L’autoformation
un sujet de thèse ou un enjeu de société ?

Par Bernard Blandin

 

Jusqu’à la réception de la dernière version du questionnaire de Mohamed Melyani, j’avais beaucoup de mal à imaginer ma contribution au séminaire de Bordeaux. La consigne d’exprimer « dans un texte de 3/4 pages sa vision de la transversalité » et de « dégager les thèmes transversaux aux planètes de la galaxie de l'autoformation en débattant du point de vue exprimé par les membres du GRAF pour donner un éclairage "synergique" aux travaux de recherche des membres », m’a laissé perplexe.

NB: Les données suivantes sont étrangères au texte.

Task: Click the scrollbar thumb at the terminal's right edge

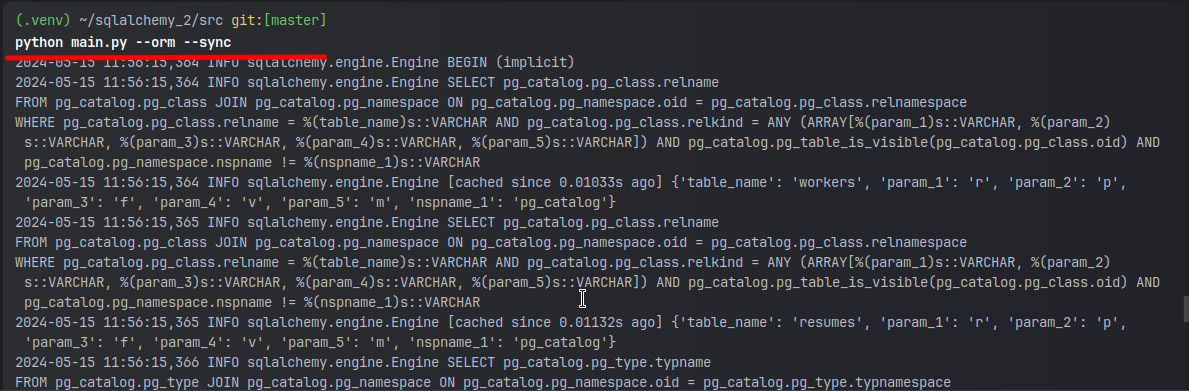Action: click(x=1186, y=308)
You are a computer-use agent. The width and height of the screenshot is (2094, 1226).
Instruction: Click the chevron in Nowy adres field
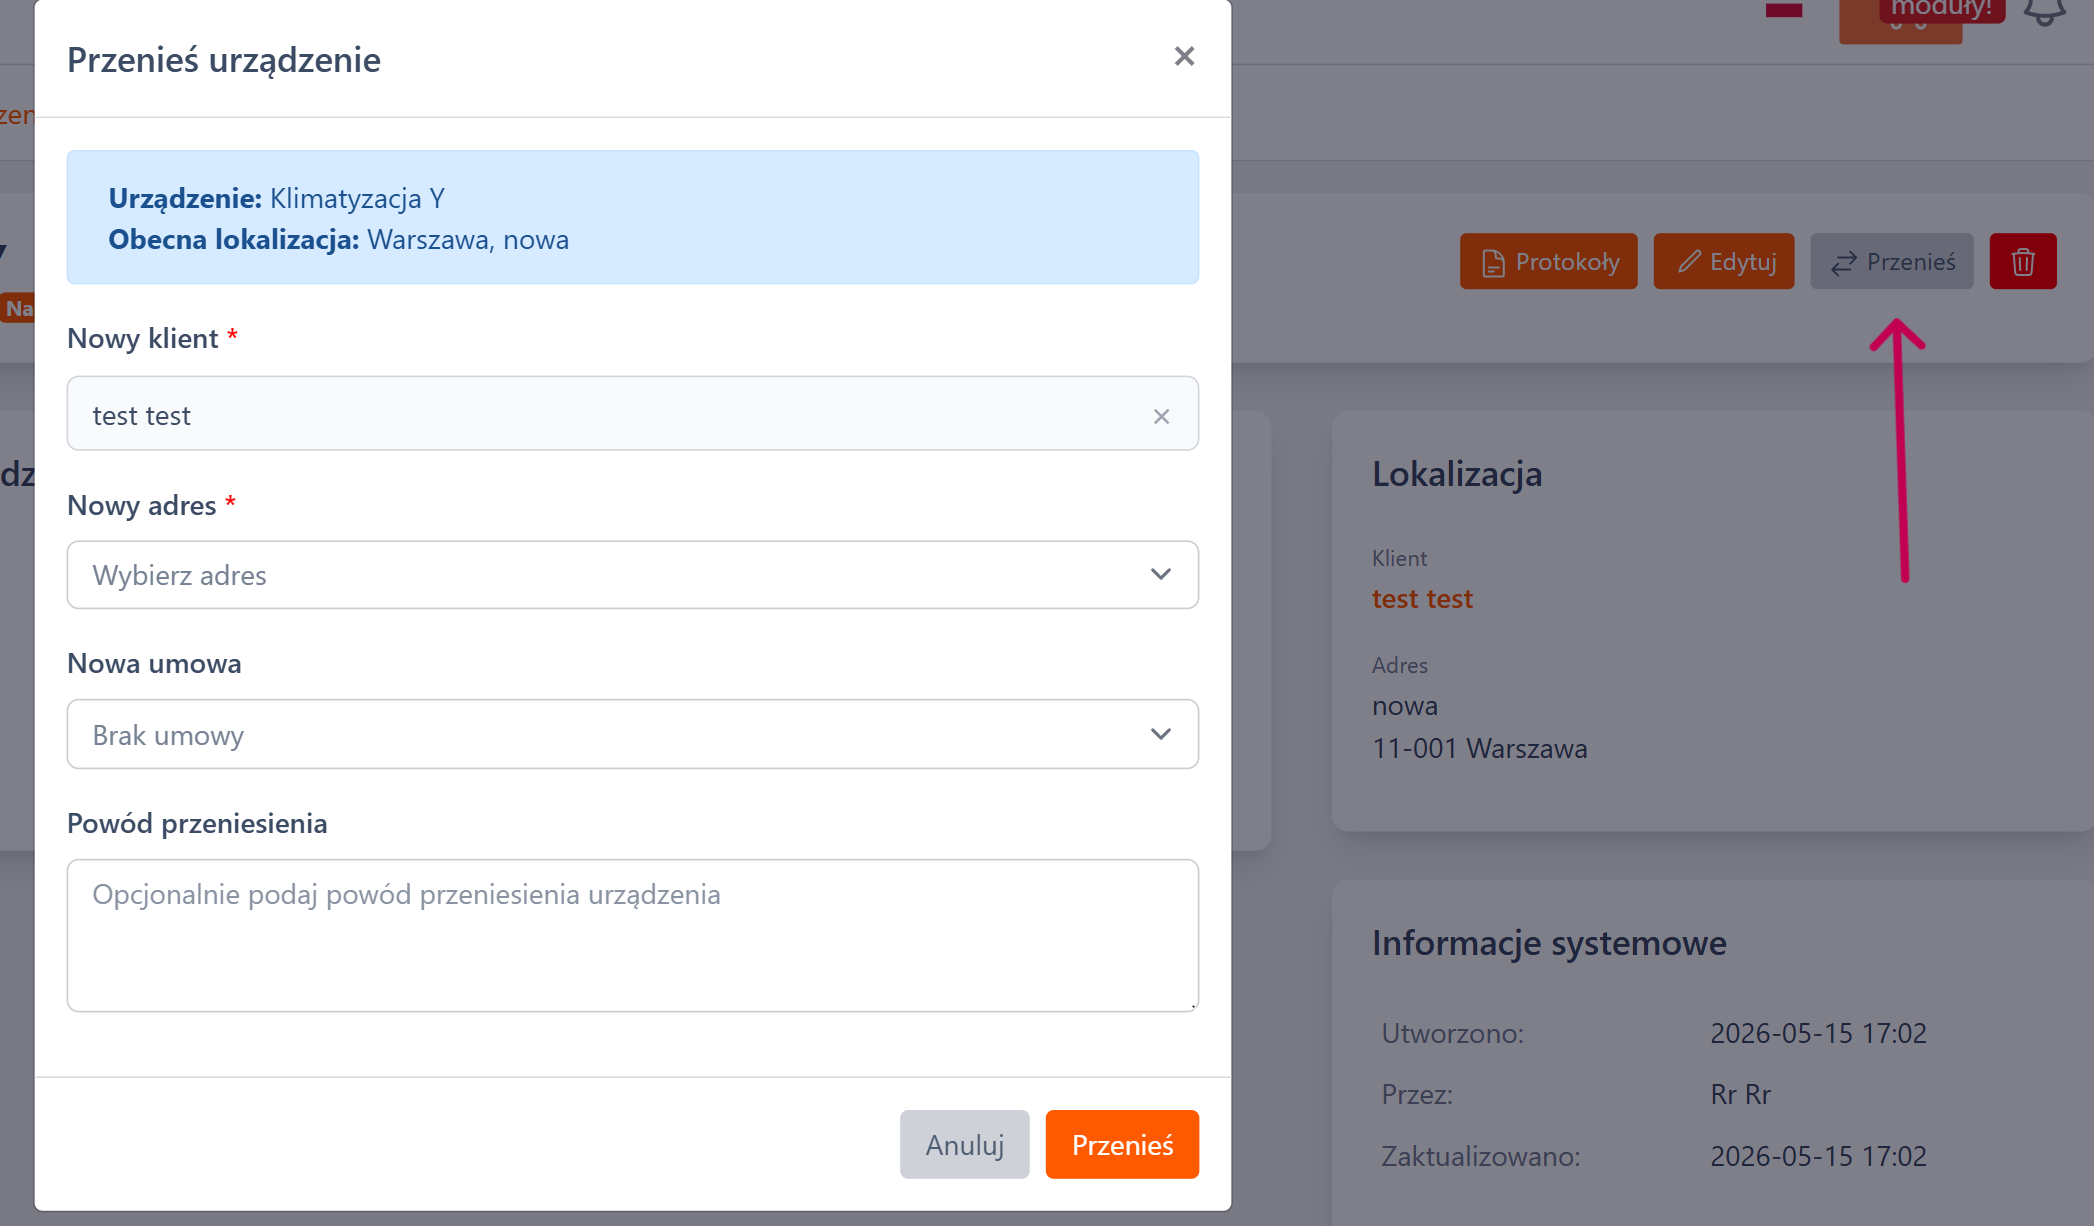[1160, 574]
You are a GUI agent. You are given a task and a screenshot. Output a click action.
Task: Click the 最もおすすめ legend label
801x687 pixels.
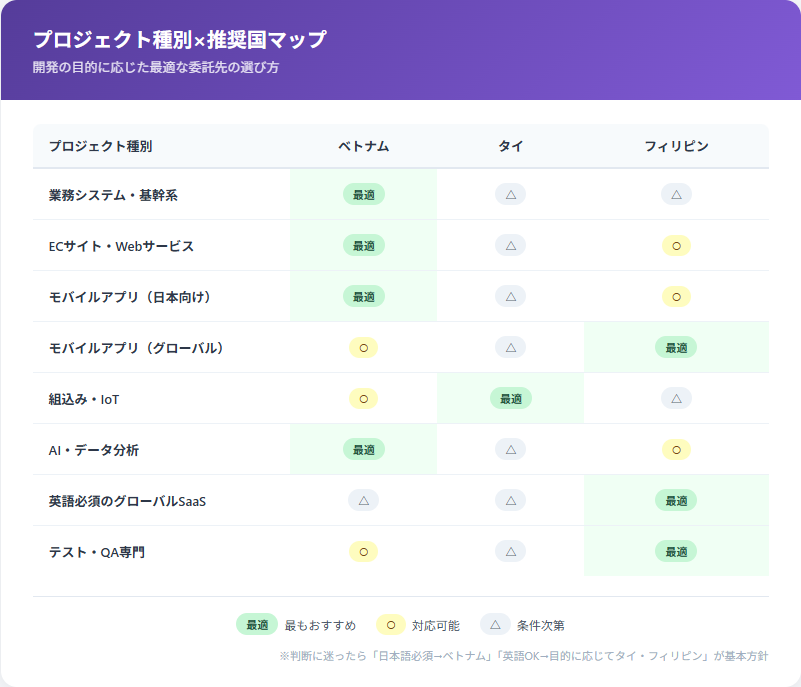tap(320, 624)
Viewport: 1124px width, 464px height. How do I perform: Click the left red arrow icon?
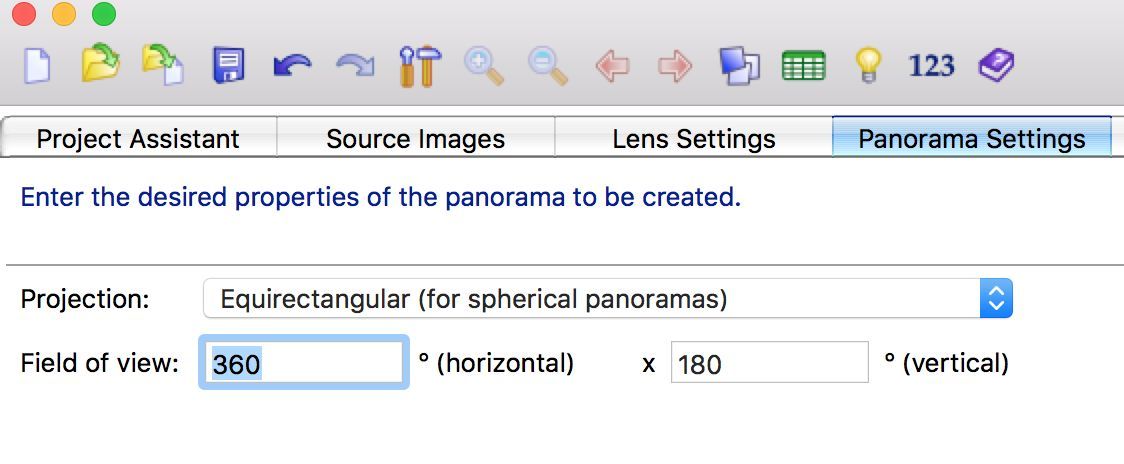[x=611, y=67]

Avec les textes de Pierre Landry et de Gaston Pineau j’ai cru entrevoir de quoi il s’agissait, mais les autres textes reçus ont perturbé les bribes de sens que j’avais cru déceler… Je restais donc dans l’expectative, avec la résolution de m’abstenir de toute production, si les choses ne se clarifiaient pas, car mes engagements actuels, à la fois de responsable « industriel[1] » et de « reflexive practionner », pour reprendre un terme de Schön (1983), me laissent peu de loisirs[2] pour contribuer à un exercice purement académique.

 

Je remercie donc Mohamed de remettre, par le questionnaire, des questions véritablement politiques au cœur du débat. Le sujet était déjà sous-jacent au projet de manifeste, sans qu’il n’y ait de prises de position explicite sur ce point. Or, finalement, ce sont ces questions qui me paraissent répondre le mieux à la consigne ; d’autant plus que les circonstances et l’environnement politique français rendent aujourd’hui nécessaire des prises de position politiques du GRAF sur l’autoformation.

 

En effet, il me semble qu’à l’origine, les notions « d’autoformation » et de « sujet social apprenant », telle qu’exprimées par Dumazedier (1994) lors du premier colloque sur l’autoformation, renvoyaient à des dynamiques sociales et/ou sociétales de modernisation et de démocratisation des droits du sujet social. Le sixième colloque, à Montpellier, co-organisé par Peuple et Culture, a remis cette problématique au centre des débats. Les évènements politiques de ces dernières semaines montrent à l’évidence que ces dynamiques sont loin d’être les dynamiques motrices principales de la société française actuelle, et qu’il reste du chemin à parcourir pour qu’elles le deviennent. On ne peut donc pas l’ignorer.

 

J’avais essayé de « dégager les thèmes transversaux aux planètes de la galaxie de l'autoformation » en faisant, à l’occasion du séminaire SERIA 2001 à Lille, en septembre dernier, une tentative d’analyse de la « galaxie » qui débouchait sur un constat : l’anthropologie anglo-saxonne, lorsqu’elle s’intéresse à la « relation éducative » (Postic, 1979) tend à définir un continuum entre « formal learning system[3] » – catégorie qui regroupe le système scolaire et ceux de formation professionnelle et continue – et « non-formal learning system » –qui regroupe toutes les façons d’apprendre à travers les situations non institutionnelles[4].

 

En France, la « nouvelle galaxie de l’autoformation » peut pour partie se lire comme l’expression d’un tel continuum[5], qui va des situations d’apprentissage les moins formelles aux plus formelles. En y incluant les formes « scolaires » ce continuum devient : 1) apprendre par l’expérience (autoformation expérientielle), 2) apprendre au travers du groupe social (autoformation sociale), 3) apprendre hors du système éducatif (autoformation intégrale ou autodidaxie), 4) apprendre dans un dispositif ouvert de formation (autoformation éducative), 5) apprendre dans un dispositif traditionnel de formation (hétéro-formation scolaire ou professionnelle). Les paliers 4) et 5) sont constitués de ce que j’appellerai, en traduisant les termes anglais, des « systèmes formels d’apprentissage », dans lesquels se déploient différentes formes de la « relation éducative[6] ». Les trois autres paliers sont constitués des systèmes d’apprentissage « informels », où se développent, selon différentes modalités, des formes de la « relation éducative » dans lesquelles « soi-même » ou « les choses » sont les acteurs principaux.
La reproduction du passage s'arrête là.